* **Exercise aim**
Give the listing again in full, exactly as it appears.

* **Records shown**
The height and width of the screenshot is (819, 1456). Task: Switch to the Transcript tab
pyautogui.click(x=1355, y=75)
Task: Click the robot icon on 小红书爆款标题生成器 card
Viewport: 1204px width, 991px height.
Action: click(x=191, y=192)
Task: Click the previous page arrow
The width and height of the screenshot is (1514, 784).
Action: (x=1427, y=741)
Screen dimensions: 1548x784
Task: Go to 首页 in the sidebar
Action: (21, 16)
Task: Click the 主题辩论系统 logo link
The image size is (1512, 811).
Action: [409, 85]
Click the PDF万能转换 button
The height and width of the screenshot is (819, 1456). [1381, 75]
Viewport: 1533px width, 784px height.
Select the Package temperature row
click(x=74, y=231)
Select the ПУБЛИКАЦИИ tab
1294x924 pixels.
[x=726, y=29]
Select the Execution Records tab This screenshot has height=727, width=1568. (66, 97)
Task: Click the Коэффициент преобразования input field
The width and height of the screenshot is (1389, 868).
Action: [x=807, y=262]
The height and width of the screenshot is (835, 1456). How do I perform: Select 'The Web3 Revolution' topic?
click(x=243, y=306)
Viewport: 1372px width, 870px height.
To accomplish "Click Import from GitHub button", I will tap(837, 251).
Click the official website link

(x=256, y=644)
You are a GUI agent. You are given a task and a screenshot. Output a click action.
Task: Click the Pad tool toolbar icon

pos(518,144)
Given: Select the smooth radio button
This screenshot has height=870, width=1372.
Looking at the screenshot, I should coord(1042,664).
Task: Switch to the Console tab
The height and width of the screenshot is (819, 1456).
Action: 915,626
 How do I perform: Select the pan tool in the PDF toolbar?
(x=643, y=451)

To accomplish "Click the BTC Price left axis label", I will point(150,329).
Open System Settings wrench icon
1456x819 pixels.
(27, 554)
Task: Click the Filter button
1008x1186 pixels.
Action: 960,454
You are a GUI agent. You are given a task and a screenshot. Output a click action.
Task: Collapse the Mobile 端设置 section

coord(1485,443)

* **Solution**
The height and width of the screenshot is (819, 1456). Task: Switch to the Transcript tab
pyautogui.click(x=1355, y=75)
Task: Click the robot icon on 小红书爆款标题生成器 card
Viewport: 1204px width, 991px height.
Action: click(x=191, y=192)
Task: Click the previous page arrow
The width and height of the screenshot is (1514, 784).
Action: (x=1427, y=741)
Screen dimensions: 1548x784
Task: Go to 首页 in the sidebar
Action: (21, 16)
Task: Click the 主题辩论系统 logo link
The image size is (1512, 811).
Action: [409, 85]
Click the PDF万能转换 button
The height and width of the screenshot is (819, 1456). [1381, 75]
Viewport: 1533px width, 784px height.
Select the Package temperature row
click(x=74, y=231)
Select the ПУБЛИКАЦИИ tab
1294x924 pixels.
[x=726, y=29]
Select the Execution Records tab This screenshot has height=727, width=1568. (66, 97)
Task: Click the Коэффициент преобразования input field
The width and height of the screenshot is (1389, 868).
Action: [x=807, y=262]
The height and width of the screenshot is (835, 1456). How do I perform: Select 'The Web3 Revolution' topic?
click(x=243, y=306)
Viewport: 1372px width, 870px height.
To accomplish "Click Import from GitHub button", I will tap(837, 251).
Click the official website link

(x=256, y=644)
You are a GUI agent. You are given a task and a screenshot. Output a click action.
Task: Click the Pad tool toolbar icon

pos(518,144)
Given: Select the smooth radio button
This screenshot has height=870, width=1372.
Looking at the screenshot, I should coord(1042,664).
Task: Switch to the Console tab
The height and width of the screenshot is (819, 1456).
Action: 915,626
 How do I perform: Select the pan tool in the PDF toolbar?
(x=643, y=451)

To accomplish "Click the BTC Price left axis label", I will point(150,329).
Open System Settings wrench icon
1456x819 pixels.
(27, 554)
Task: Click the Filter button
1008x1186 pixels.
Action: 960,454
You are a GUI agent. You are given a task and a screenshot. Output a click action.
Task: Collapse the Mobile 端设置 section

coord(1485,443)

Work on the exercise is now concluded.